Document extract -
□ □ □ □ □ □ □

Confounded Interest ^ | 08/25/2013 | Anthony B. Sanders

Posted on 08/25/2013 5:51:30 PM PDT by whitedog57

The Inspector General for FHFA released a report that claims Fannie Mae and Freddie Mac are masking billions of dollars in losses.

The report, written by the inspector general for the Federal Housing Finance Agency and reviewed by Reuters, said the FHFA’s timeframe for mortgage finance companies Fannie and Freddie to have up to two years to recognize the cost of mortgages delinquent at least 180 days was “inordinately long.“

The change in the accounting treatment of these delinquent loans potentially could require Fannie and Freddie, which have rebounded to enormous profitability in the past two years as the housing market recovered, to “charge off billions of additional dollars related to loans,” the inspector general’s report stated.

□ □ □ □ □ □ □

Brief - In the post about the FHFA inspector general's report, how long does the FHFA's timeframe give Fannie Mae and Freddie Mac to recognize the cost of mortgages delinquent at least 180 days?

Data segment -
□ □ □ □ □ □ □

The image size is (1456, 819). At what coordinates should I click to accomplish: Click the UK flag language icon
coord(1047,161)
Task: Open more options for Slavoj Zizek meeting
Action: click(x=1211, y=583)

□ □ □ □ □ □ □

Solution for this exercise - Up to two years.